At Least I’m Not Dead

This is the level of my gratitude today. Last night I got zero winks of sleep. Not a one. Caught no zs and my sheep count was perpetually on zero. The big issue was that while I finally went to the doctor for my cough I wasn’t prepared for the acid reflux or the reality that one of the meds I got was a steroid and that taking it right before sleep would do nothing.

So, here I am in the early, early morning hours trying to find something in life to be grateful for. All I want to do is figure out a way to sleep, but whenever I lay down I am either coughing because of allergies or because of acid reflux, and then there’s the burning, searing pain, and the only relief for the allergies is a steroid that makes it so I can’t sleep.

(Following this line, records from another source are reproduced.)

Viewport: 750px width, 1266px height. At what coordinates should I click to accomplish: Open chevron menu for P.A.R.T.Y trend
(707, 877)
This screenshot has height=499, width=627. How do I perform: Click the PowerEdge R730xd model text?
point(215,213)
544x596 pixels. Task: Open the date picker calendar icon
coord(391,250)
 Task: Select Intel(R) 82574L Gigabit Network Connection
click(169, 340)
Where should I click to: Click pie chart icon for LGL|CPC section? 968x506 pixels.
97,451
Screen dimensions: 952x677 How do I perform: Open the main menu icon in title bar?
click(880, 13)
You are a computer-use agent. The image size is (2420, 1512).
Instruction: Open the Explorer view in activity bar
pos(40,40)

This is not the day for this to happen either. Thursdays are the day my wife has her meeting. I did refill the kids prize bucket at their request to hopefully motivate them to complete the task they are struggling with. It was fully their idea. I wasn’t even thinking about it, but then one of them mentioned it and it sounded like a good idea.

All in all yesterday was a good day. I saw a couple hundred years old doctor that asked me the color of my phlegm and then prescribed me some leeches, I took one of the boys to get a haircut and then into Target, and I got some good reading time in.

I have also discovered a new feature on my phone. When someone calls and I can’t answer the phone will take a message and transcribe it to me. Far more people have been leaving me messages this way instead of voicemail and it makes it a lot easier to send these messages out to my team to help solve client problems.

There are things other than being alive to be grateful for. Sometimes you just have to dig a little. The immediate condition of having gotten no sleep weighs on my mind and has me troubled for the day ahead. I have too many things I have to do that require a rested mind. I might have to make those wait while I try and work my way through today as best I can.